Constructing more housing might help ease a labor shortage in north central Idaho driven by an aging population.
That observation comes from Lisa Grigg, an economist with the Idaho Department of Labor who is based in Lewiston.
“Our area has under-built for the past decade,” she said. “We just don’t have space for those people who are in their 20s and have a great job and are making a solid income. There’s no places for them to rent and housing prices are out of reach for most.”
Even nurses who earn $70,000 to $80,000 annually, not counting benefits, struggle to find affordable housing, which makes it difficult to recruit people from outside the area to the profession hit hardest by the labor shortage, Grigg said.
“Behind every job is a person,” she said. “That person has to have a place to live and they have to know if there will be high-quality schools for their kids and good recreation.”
Grigg took her position in January 2022, just as the present labor shortage was intensifying. She succeeded Kathryn Tacke, who had held the job for more than a decade until her death in 2021.
Grigg’s job involves watching what businesses are opening, closing, hiring or expanding. She tracks wages, population growth or decline and the cost of living to understand how the economy is performing in the moment and where it’s heading in coming months and years.
The Idaho Department of Labor uses that work to develop strategies for employers to fill vacant jobs and to match those seeking work with positions.
Much of her focus has been following the scarcity of workers, which is part of a broader labor shortage in the Pacific Northwest and throughout the nation.
Only about 20 new initial unemployment claims are being filed every week in north central Idaho, where about 100 individuals are continuing to file unemployment claims and actively seeking work, Grigg said.
An Idaho Department of Labor survey in late winter and early spring of north central Idaho employers found that 75% of jobs were unfilled a month after they were posted.
Behind nurses, the highest volume of openings are for retail sales employees and truck drivers, she said.
In this environment, employers have to show they value their staff members by offering wages that are as good, if not better, than competitors, and other perks such as signing bonuses and flexible schedules, Grigg said.
“In order to get an employee, you’re poaching off another business,” she said.
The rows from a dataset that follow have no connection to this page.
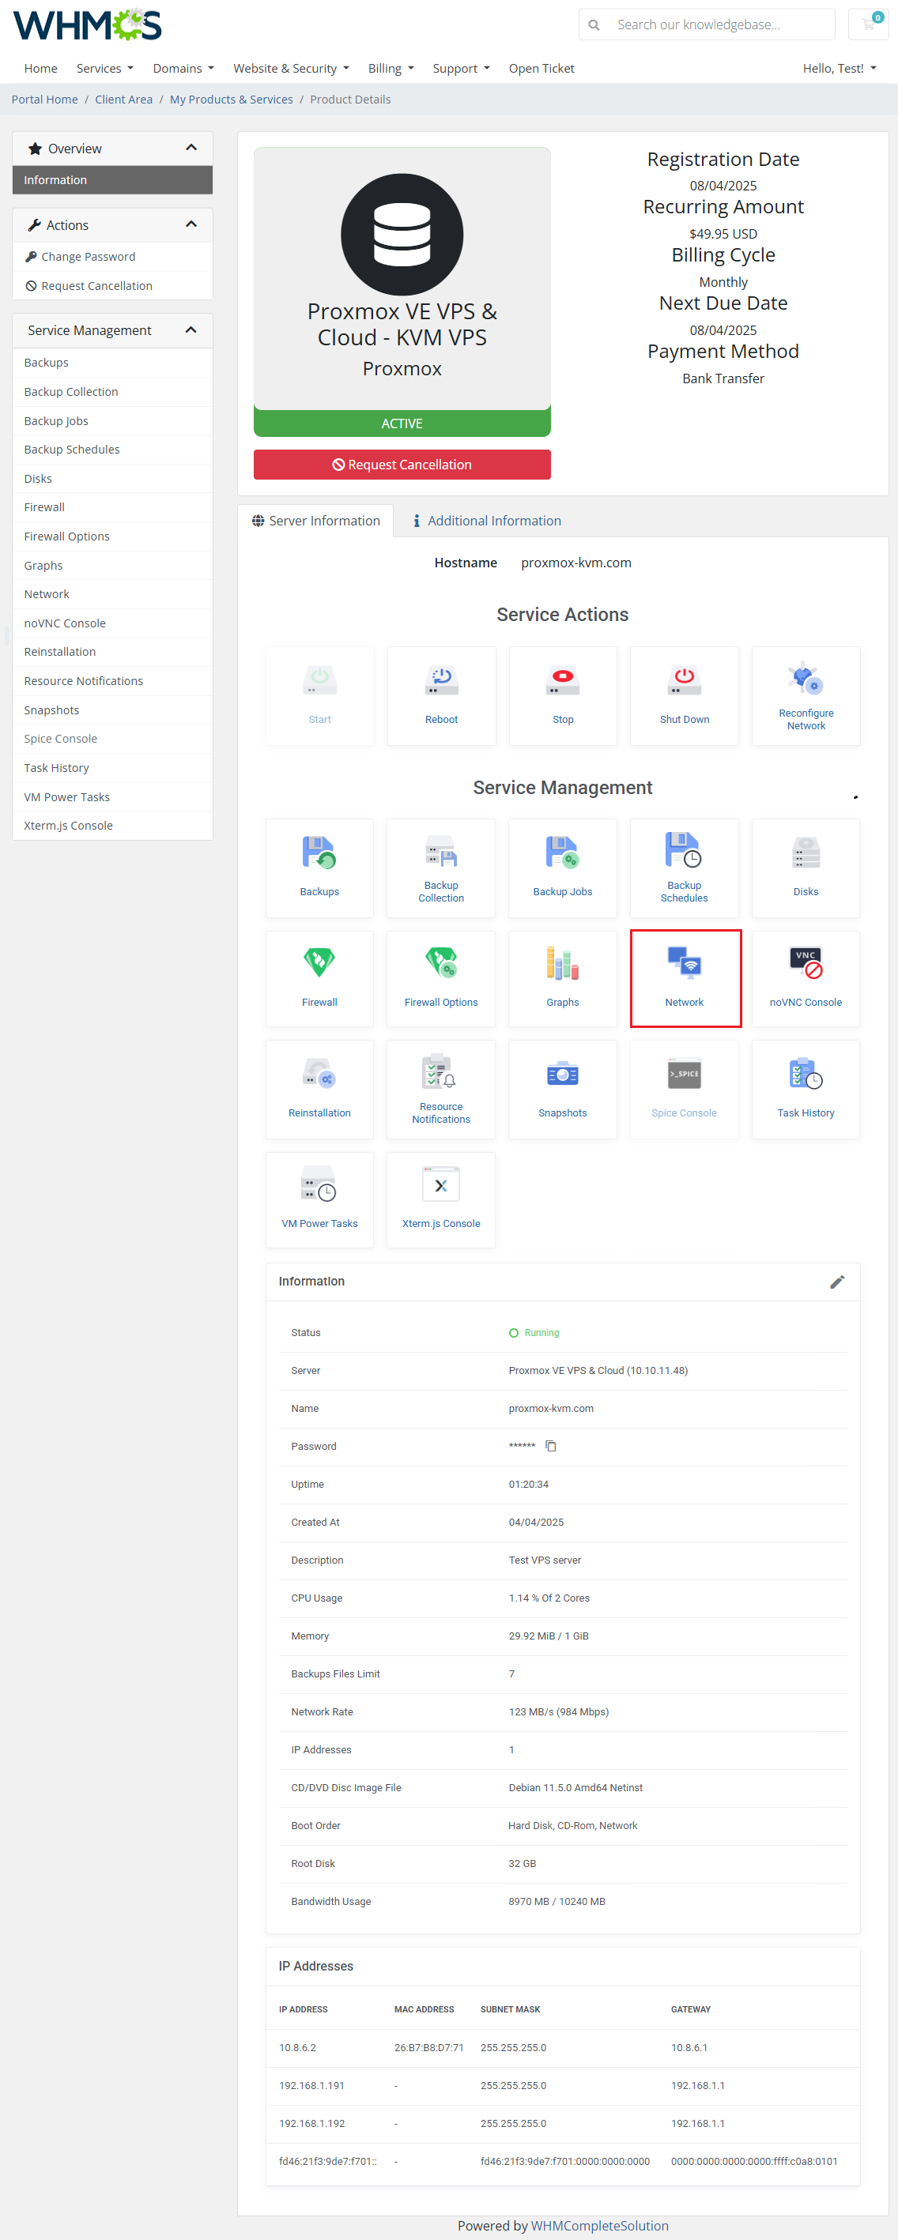
Task: Switch to the Additional Information tab
Action: tap(486, 521)
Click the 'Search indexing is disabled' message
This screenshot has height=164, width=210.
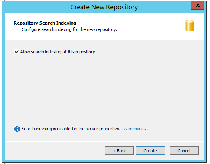coord(71,129)
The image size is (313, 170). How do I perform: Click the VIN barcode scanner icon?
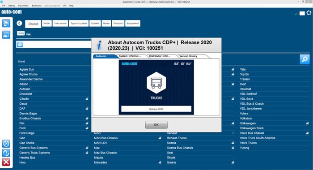click(x=21, y=33)
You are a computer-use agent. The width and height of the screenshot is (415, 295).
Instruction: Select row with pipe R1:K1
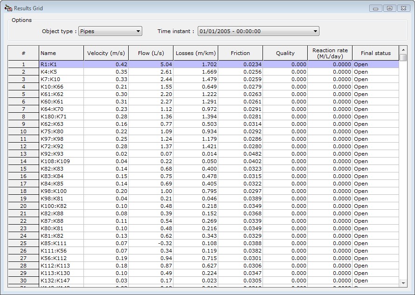pyautogui.click(x=61, y=64)
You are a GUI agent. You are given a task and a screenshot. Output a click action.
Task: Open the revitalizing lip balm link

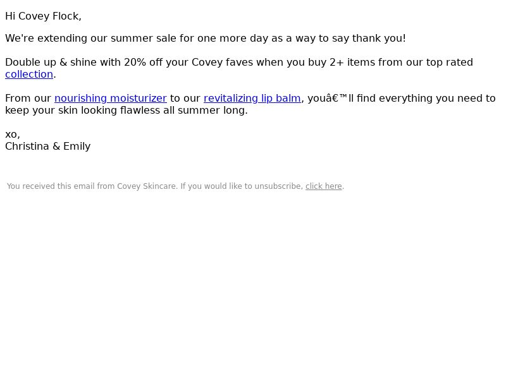click(252, 99)
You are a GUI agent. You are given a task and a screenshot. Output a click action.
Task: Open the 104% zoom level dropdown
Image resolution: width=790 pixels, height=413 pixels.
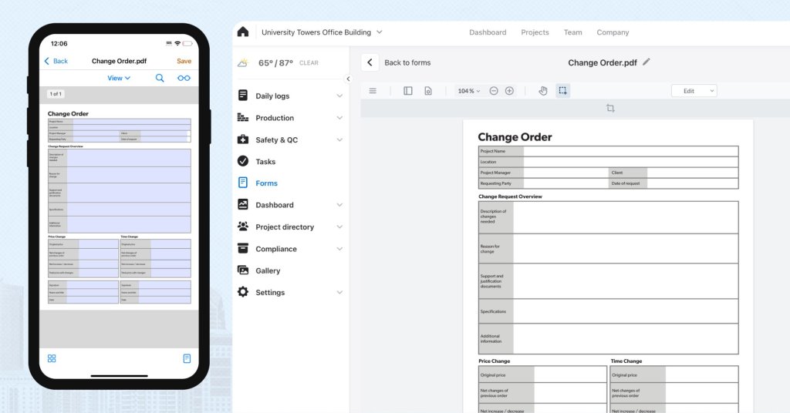click(468, 91)
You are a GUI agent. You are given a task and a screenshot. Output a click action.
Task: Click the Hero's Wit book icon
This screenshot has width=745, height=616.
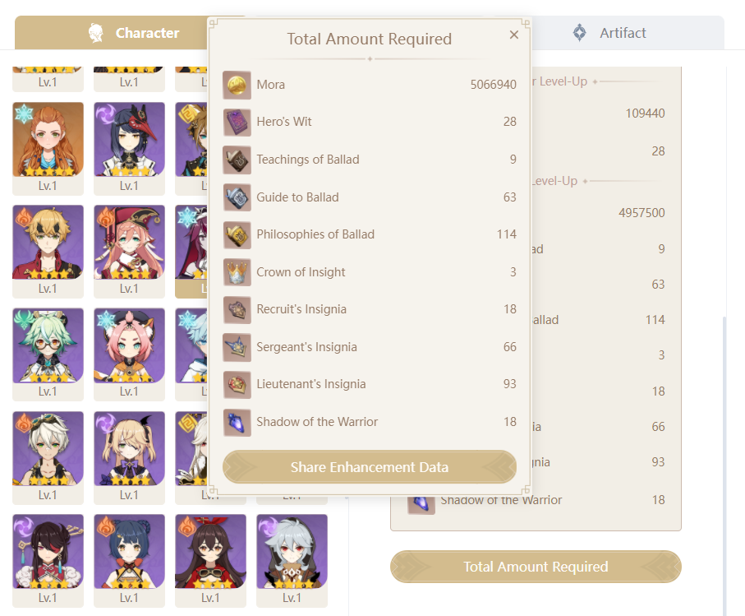pyautogui.click(x=237, y=122)
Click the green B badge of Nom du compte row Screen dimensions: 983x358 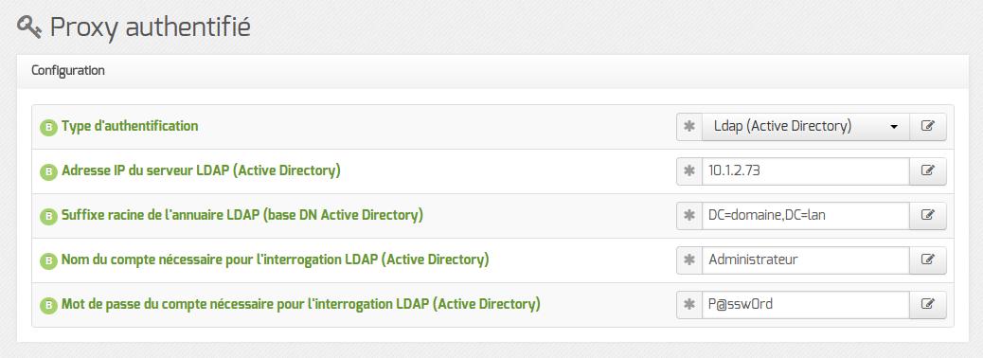48,260
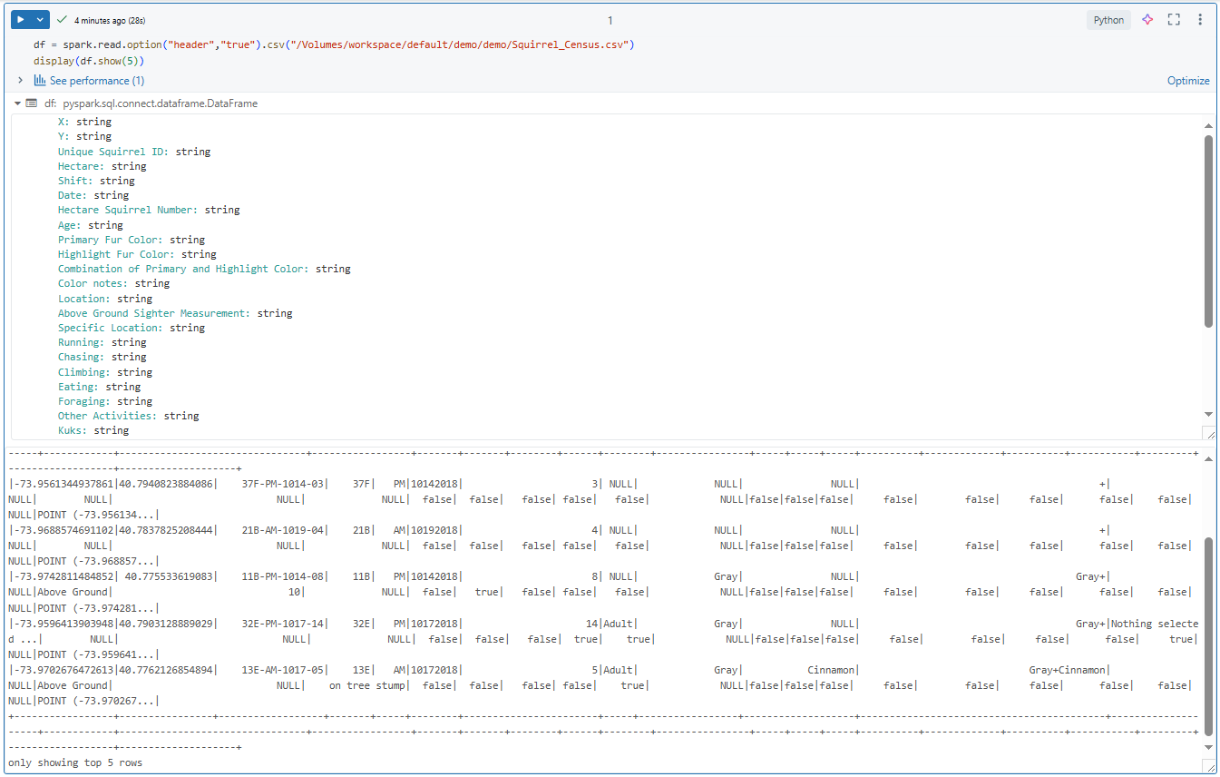Collapse the df DataFrame output triangle
This screenshot has width=1220, height=777.
click(16, 103)
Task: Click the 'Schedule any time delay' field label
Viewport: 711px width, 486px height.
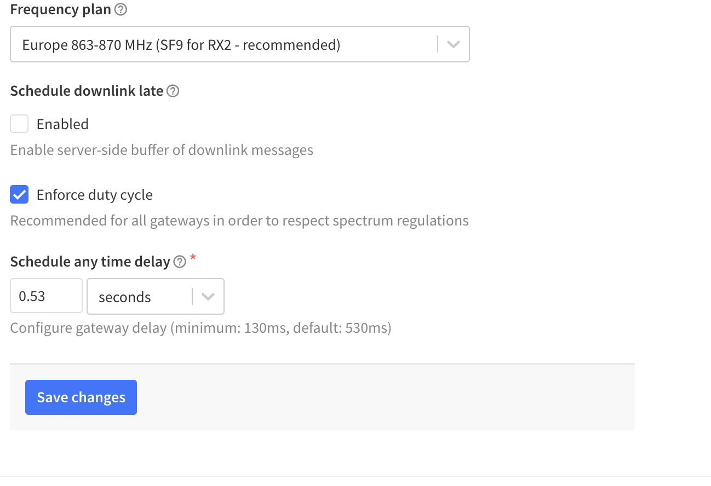Action: pyautogui.click(x=90, y=262)
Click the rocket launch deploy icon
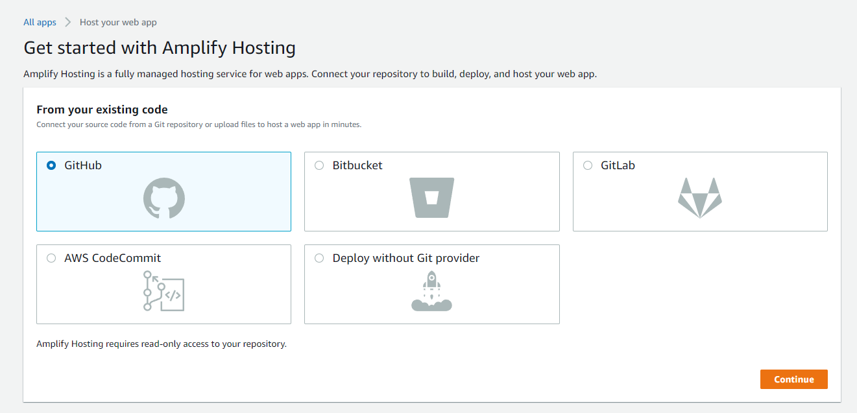 pyautogui.click(x=431, y=290)
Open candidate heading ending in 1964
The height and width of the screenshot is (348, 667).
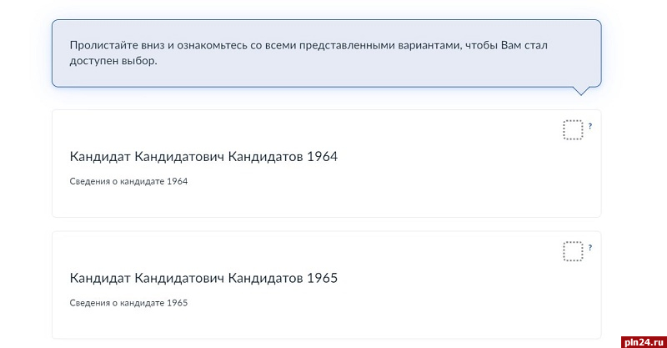point(203,157)
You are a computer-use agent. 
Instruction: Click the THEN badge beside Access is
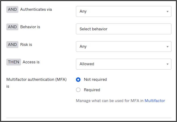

Raising compensation isn’t the only strategy employers are using.
Some businesses are giving referral bonuses to current employees who help locate new staff members if they stay six months or longer.
In manufacturing, a sector responsible for 20% of the jobs in Nez Perce County at businesses such as Clearwater Paper, CCI/Speer and Schweitzer Engineering Laboratories, automation is becoming more common, Grigg said.
“You have so many manufacturing employers that say they can’t get the number of people they need and they really have no choice but to automate,” she said.
An aging labor force is the primary cause behind the scarcity of people to fill jobs, Grigg said. The number of people reaching retirement age is already outpacing the number of people joining the workforce when they turn 16 years old in the region and that trend is expected to accelerate in the coming decade, she said.
At the same time, more people are working in fields such as manufacturing and fewer individuals are employed in nursing and hospitality partly because of how stressful the COVID-19 pandemic made those professions, Grigg said.
The person who used to be your waiter might be employed in a factory, working regular full-time hours and receiving health and retirement benefits and paid vacation, she said.
“They’re not having to deal with the public,” Grigg said. “In a tight labor market like this, your employees have leverage.”
A smaller, harder-to-track factor involves workforce participation. It peaked at 70% in Idaho in 1998 and fell from 64% just before the pandemic to 62% now, she said. The statistic isn’t tracked regionally and involves a variety of challenges.
A very small number of those individuals likely would prefer to work but are stranded caring for aging parents or children because their families can’t afford nursing homes or day care. Or they might lack adequate transportation.
“There’s a misperception that people are sitting around their house waiting for unemployment checks,” Grigg said. “That is not what’s happening.”
The tight labor market isn’t the only trend Grigg is seeing as she watches how the economy adjusts after the COVID-19 pandemic.
More students, including ones who earn high grades, are choosing to complete high school online or seek their GED instead of in person because they can go at their own pace and finish faster, she said.
She wonders what that will mean for the productivity of the workforce in the future.
“There are pieces of the maturity process and the skills employers need (that online students) will be lacking,” Grigg said. “That is having empathy, communicating a problem in a way that someone understands, maintaining your emotions, remaining professional and using the right words and body language.”
What’s happening right now is a situation that’s complicated and doesn’t lend itself to easy solutions, she said.
But one approach might involve paying more attention to people’s mental health, whether it’s a teenager who feels overwhelmed in a traditional high school setting or a burned-out employee considering a new job, Grigg said.
“When people feel like they’re part of a team and they are wanted and needed, that’s important,” she said.